Mon grand frère de seize ans me le lança dans un magnifique mouvement de poignet.

-Joli coup ! commenta Peter, l'aîné de notre fratrie, âgé maintenant de dix-sept ans et demi.

-Ariel a bien rattrapé aussi ! me défendit mon cousin de sa petite voix aiguë.

Sa sœur Caroline souffla avec lassitude et ma tante se mit à crier : 

-David ! Combien de fois t'ai-je dit de ne pas lancer la nourriture ? Tu ne montres pas le bon exemple !
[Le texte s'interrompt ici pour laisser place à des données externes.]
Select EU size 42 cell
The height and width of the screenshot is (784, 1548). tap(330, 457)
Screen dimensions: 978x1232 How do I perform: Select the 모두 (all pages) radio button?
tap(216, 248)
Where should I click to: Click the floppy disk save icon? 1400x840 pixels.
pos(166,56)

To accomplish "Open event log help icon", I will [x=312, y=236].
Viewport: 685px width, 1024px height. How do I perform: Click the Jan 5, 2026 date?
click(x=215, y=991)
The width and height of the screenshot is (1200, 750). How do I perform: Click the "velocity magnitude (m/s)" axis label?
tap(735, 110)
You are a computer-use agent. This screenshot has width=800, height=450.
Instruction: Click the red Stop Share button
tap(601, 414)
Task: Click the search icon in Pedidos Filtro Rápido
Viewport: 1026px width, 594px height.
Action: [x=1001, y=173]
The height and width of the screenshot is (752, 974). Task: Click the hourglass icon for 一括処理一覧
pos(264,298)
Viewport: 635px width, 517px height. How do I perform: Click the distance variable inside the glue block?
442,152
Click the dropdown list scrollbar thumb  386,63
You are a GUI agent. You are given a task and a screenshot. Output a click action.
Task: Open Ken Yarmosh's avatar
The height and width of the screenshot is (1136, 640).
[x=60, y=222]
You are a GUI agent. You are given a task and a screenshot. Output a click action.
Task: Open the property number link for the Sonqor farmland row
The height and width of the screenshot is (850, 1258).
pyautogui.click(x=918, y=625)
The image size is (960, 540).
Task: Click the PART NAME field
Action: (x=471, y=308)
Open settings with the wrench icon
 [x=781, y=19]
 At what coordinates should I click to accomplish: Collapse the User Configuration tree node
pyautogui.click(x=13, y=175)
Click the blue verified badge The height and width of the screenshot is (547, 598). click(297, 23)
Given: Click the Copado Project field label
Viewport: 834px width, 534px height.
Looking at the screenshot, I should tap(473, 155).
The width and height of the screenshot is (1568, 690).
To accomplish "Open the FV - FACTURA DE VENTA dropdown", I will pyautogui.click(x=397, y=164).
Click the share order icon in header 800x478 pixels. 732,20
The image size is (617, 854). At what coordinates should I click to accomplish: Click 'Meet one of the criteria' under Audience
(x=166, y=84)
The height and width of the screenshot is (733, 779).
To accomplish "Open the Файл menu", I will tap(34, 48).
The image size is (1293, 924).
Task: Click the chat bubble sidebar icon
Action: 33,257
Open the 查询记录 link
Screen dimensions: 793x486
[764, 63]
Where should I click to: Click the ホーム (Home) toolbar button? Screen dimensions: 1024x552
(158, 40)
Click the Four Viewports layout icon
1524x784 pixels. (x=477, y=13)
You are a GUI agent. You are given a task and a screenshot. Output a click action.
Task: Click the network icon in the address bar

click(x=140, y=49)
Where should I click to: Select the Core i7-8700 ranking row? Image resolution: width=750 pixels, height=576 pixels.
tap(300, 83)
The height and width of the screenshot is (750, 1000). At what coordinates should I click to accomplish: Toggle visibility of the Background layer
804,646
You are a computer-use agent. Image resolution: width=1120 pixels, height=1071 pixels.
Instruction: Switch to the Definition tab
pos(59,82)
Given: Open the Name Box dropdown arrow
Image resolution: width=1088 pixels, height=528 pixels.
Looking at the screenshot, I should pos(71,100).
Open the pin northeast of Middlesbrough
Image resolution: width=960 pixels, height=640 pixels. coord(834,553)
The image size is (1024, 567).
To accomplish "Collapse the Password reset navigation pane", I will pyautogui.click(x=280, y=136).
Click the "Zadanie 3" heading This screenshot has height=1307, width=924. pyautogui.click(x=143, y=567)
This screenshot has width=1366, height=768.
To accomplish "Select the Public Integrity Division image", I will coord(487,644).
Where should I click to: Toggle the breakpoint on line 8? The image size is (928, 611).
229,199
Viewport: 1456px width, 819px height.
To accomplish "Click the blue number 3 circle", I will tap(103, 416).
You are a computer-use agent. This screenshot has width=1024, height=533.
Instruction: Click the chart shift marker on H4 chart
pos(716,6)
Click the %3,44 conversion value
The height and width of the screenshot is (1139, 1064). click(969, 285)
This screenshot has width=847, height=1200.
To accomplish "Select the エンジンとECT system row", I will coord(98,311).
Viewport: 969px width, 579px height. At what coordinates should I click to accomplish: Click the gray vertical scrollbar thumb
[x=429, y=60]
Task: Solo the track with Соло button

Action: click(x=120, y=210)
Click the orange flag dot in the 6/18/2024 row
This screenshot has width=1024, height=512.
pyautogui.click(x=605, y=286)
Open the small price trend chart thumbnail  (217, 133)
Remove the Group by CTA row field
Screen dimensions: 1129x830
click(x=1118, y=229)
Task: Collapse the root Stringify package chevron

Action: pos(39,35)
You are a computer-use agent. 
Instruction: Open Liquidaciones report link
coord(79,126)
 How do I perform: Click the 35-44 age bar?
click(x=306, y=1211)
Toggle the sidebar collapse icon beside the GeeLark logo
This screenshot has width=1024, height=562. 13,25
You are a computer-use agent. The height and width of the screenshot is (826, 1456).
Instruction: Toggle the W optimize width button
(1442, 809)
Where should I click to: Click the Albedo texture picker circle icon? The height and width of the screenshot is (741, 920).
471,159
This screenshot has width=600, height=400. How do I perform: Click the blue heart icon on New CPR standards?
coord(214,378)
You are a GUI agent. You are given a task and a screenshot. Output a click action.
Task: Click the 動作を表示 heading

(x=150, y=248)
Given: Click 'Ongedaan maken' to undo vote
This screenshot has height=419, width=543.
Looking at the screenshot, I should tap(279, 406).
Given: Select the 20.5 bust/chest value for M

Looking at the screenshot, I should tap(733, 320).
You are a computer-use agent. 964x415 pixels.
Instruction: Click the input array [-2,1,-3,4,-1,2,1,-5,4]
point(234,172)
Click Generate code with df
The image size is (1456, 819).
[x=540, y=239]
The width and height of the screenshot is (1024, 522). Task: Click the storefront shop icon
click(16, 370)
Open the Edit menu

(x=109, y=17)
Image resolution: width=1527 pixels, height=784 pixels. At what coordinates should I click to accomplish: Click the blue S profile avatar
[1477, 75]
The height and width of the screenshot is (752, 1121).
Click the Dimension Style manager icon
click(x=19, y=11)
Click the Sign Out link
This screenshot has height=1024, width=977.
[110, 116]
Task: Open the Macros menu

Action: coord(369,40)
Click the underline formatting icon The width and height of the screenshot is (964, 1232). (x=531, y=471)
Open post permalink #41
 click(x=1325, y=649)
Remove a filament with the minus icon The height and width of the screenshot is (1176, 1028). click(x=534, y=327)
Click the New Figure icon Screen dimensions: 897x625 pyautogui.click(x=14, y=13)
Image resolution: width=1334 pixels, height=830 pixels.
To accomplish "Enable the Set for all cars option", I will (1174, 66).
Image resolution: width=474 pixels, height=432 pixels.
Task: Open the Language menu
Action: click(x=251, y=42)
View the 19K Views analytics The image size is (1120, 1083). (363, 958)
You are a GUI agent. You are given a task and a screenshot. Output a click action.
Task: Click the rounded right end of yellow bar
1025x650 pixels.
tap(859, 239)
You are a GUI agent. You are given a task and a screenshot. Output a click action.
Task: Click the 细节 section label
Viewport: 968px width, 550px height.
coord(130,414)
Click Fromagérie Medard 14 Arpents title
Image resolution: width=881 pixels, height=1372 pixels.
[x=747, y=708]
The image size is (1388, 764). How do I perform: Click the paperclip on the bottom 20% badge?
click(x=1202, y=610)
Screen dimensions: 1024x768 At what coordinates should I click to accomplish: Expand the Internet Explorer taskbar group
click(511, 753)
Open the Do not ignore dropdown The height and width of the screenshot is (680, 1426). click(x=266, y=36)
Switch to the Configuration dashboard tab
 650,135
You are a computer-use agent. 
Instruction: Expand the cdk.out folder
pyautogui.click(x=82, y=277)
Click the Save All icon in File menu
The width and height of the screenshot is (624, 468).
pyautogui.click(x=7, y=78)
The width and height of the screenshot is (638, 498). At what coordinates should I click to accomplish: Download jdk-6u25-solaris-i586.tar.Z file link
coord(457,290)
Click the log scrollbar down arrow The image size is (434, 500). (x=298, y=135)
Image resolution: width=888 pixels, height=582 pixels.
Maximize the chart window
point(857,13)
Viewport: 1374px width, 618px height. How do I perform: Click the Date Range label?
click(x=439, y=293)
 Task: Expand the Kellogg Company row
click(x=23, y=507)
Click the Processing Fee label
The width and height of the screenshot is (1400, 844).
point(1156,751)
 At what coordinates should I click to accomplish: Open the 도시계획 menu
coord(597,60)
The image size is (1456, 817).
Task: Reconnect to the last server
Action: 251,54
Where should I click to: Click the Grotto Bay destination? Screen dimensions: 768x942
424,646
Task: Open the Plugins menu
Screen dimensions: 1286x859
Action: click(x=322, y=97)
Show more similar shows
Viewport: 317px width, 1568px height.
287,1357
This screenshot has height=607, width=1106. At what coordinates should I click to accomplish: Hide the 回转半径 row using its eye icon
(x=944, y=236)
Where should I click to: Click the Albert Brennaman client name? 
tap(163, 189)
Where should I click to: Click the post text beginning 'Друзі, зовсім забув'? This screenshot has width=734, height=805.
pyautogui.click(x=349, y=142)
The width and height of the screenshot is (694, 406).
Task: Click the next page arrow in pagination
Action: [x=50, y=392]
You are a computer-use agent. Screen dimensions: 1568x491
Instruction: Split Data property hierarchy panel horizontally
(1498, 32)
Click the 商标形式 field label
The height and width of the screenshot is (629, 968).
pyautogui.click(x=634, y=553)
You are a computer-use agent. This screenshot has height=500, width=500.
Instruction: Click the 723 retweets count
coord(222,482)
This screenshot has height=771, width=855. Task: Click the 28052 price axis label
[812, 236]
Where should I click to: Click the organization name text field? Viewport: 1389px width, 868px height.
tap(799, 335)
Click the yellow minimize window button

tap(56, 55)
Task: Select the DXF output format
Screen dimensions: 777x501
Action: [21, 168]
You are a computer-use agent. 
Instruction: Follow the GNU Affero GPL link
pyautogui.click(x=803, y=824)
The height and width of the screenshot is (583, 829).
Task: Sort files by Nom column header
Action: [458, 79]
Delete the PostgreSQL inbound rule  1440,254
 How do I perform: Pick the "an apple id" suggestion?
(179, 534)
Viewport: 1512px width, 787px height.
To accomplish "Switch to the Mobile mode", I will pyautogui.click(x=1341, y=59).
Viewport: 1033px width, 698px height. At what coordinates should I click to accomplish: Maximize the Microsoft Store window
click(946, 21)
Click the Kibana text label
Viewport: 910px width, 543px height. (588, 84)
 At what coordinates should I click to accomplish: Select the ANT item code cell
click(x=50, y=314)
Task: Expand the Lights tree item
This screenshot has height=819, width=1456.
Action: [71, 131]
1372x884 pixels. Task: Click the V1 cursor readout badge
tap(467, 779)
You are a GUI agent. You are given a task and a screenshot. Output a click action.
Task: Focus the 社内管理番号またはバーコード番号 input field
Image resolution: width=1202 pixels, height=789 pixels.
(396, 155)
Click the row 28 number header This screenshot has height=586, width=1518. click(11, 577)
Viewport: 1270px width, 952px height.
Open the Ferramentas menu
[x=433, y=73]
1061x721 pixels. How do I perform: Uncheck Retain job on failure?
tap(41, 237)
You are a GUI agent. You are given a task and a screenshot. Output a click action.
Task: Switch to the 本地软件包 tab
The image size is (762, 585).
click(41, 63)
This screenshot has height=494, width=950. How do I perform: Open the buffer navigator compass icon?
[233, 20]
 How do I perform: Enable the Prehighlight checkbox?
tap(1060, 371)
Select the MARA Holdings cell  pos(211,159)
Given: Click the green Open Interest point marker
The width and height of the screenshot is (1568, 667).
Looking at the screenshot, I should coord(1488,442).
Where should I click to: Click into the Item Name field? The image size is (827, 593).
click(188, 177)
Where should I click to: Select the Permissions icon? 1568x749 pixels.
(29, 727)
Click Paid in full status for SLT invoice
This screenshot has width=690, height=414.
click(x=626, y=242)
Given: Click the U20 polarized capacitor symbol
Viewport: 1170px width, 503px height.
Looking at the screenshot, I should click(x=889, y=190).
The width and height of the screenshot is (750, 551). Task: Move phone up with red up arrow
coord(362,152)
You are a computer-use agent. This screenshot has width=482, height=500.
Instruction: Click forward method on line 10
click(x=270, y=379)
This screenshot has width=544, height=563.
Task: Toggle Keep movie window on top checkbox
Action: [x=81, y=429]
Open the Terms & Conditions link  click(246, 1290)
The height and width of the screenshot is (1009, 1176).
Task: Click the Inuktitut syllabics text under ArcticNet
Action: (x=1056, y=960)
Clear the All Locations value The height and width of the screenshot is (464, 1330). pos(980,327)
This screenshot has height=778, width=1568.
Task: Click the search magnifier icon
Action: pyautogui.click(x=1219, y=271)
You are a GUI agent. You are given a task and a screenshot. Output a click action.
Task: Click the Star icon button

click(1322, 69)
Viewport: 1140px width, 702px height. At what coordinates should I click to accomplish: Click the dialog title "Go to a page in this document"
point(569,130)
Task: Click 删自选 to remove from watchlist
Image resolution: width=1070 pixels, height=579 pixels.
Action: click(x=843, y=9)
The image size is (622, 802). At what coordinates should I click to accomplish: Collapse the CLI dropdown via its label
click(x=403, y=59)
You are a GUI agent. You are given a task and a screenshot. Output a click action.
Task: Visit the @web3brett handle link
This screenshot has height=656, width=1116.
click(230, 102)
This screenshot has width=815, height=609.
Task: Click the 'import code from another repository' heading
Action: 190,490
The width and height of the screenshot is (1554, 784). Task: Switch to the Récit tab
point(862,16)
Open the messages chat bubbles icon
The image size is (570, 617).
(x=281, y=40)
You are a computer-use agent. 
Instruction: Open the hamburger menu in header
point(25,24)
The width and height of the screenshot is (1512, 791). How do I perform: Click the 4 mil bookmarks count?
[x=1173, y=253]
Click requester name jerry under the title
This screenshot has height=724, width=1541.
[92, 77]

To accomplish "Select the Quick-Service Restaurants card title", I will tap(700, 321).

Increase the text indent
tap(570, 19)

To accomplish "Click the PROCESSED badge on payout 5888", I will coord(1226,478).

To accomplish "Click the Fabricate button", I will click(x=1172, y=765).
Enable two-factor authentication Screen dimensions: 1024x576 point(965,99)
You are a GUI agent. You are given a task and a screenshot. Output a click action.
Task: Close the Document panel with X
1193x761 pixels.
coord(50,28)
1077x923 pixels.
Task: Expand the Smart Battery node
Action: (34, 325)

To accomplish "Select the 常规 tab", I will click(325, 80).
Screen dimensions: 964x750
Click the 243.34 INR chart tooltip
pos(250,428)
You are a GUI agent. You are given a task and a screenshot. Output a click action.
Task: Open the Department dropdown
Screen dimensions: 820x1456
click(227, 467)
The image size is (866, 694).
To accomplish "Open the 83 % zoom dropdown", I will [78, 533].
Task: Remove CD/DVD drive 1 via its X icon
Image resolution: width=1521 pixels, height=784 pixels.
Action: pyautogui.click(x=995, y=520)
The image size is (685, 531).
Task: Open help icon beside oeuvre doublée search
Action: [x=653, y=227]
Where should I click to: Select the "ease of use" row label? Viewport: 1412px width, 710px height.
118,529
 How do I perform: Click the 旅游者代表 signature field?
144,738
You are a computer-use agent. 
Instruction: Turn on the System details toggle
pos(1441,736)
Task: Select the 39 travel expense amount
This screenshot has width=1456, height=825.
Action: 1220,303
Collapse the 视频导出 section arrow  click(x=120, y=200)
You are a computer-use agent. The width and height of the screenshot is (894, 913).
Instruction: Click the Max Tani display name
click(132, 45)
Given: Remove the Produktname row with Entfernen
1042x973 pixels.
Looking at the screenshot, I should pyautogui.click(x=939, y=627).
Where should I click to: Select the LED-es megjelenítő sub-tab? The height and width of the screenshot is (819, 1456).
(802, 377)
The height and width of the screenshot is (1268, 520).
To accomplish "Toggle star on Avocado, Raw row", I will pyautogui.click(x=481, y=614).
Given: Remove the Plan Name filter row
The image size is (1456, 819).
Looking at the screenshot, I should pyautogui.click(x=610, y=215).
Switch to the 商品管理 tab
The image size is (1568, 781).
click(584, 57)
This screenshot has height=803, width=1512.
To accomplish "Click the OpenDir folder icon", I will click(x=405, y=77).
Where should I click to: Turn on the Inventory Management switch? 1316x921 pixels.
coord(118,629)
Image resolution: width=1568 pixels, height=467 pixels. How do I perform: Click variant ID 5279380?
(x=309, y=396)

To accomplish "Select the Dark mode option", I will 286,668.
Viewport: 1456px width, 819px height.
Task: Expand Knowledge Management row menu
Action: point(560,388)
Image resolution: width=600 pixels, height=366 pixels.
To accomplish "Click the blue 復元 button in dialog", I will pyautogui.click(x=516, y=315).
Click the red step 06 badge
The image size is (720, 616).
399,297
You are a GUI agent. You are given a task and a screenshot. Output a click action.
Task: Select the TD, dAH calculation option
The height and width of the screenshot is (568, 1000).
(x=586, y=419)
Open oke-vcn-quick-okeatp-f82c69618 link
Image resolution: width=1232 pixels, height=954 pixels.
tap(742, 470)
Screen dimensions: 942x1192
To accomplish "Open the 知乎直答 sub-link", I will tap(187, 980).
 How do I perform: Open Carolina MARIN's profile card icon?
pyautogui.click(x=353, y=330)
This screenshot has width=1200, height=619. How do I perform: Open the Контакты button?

En même temps, la table à manger était grande et pour cause ! Nous étions sept enfants à la maison plus mon oncle et ma tante. Mes parents étaient morts dans un accident de voiture et le frère de mon père nous avait « recueilli » mes deux frères et moi. J'avais huit ans. Il avait déjà trois enfants âgés actuellement de seize, onze ans et sept ans. Ma tante eut également par la suite un dernier bambin d'actuellement quatre ans. Tout ce monde-là dans une maison qui n'avait que cinq chambres. J'avoue que c'est quand même déjà pas mal, mais cela inclus donc que je partage ma chambre avec ma grande cousine de seize ans, Caroline. Enfin, c'est plutôt elle qui partage sa chambre avec moi. Cela ne m'aurait pas dérangé si j'avais dû dormir avec n'importe qui d'autre, mais le destin en avait décidé autrement. Nous n'avions rien au commun, mis à part que nous étions de la même famille. Elle était très féminine, alors que j'étais plutôt garçon manqué. En même temps, j'avais grandi entouré de Peter et David. En arrivant chez mon oncle, c'était trop tard. Je ne pouvais m'empêcher de m'amuser plus avec les gars qu'avec Caroline. Pendant que ma cousine passait des heures à choisir ses vêtements, je prenais les premières fringues qui me venaient sous la main. Ma tante avait bien essayé de me mettre des robes quand j'étais plus jeune. En vain ! Les collants, les volants, les rubans revenaient déchirés parce que j'avais grimpé dans un arbre ou troué parce que j'étais tombé lors d'un match de foot avec mes frères. Inutile d'ajouter que je me faisais toujours punir et que ma tante ne m'aimait guère. À présent, la tribu s'est agrandie et tout gérer lui prend du temps donc elle n'en a plus pour moi. Cela m'est égal, au moins, je suis tranquille. De toute façon, elle préfère mille fois s'occuper de ses filles. Elle a toujours préféré les filles. À la naissance de l'aînée, elle était très heureuse. Après l'arrivée de ses trois fils, de mes frères et mon incapacité de la satisfaire, elle avait besoin d'une autre fille comme de l'oxygène. J'étais sûre que tant qu'elle ne l'aurait pas eu, elle aurait continué d'avoir des enfants. La naissance inespérée de sa deuxième fille a été un soulagement immense et une grande satisfaction pour elle. Comme une sorte de revanche. Depuis lors, elle faisait tout ce qu'elle pouvait pour que sa petite dernière suive le chemin de Caroline plutôt que le mien.
Ma tante soupira et se tourna vers sa fillette adorée : 

-Saches bien ma chérie qu'il ne faut pas jouer avec la nourriture et encore moins la lancer ! finit-elle en fusillant David du regard. 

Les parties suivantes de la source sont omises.